- Opening Delimiter -
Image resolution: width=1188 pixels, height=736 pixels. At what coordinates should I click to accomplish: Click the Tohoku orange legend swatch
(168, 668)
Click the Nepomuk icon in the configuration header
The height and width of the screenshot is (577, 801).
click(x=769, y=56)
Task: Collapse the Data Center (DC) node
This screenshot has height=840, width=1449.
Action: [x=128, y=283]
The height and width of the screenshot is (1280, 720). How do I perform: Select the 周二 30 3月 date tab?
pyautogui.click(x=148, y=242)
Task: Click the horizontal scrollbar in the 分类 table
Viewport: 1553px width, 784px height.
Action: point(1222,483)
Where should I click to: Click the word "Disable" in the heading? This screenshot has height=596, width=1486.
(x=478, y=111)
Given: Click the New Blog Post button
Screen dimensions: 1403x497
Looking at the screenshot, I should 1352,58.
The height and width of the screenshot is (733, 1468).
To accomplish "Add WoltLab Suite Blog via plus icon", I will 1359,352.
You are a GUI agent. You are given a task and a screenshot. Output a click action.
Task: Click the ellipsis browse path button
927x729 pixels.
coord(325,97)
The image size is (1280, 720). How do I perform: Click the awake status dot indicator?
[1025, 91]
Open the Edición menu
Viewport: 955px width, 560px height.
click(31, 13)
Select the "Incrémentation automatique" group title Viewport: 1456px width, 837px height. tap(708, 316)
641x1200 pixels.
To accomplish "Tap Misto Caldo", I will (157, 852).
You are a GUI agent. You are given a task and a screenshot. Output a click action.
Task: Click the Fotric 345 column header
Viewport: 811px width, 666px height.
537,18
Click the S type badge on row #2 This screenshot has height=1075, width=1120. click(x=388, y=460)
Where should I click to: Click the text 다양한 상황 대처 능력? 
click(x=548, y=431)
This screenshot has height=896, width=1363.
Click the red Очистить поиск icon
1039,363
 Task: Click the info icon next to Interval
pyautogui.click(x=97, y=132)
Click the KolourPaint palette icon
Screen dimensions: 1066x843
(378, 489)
- Closing Delimiter -
| What the task requires |
Look over the listing above. Pick out and copy every line that includes "will".

| Exercise response |
To accomplish "Add WoltLab Suite Blog via plus icon", I will 1359,352.
To accomplish "Tap Misto Caldo", I will (157, 852).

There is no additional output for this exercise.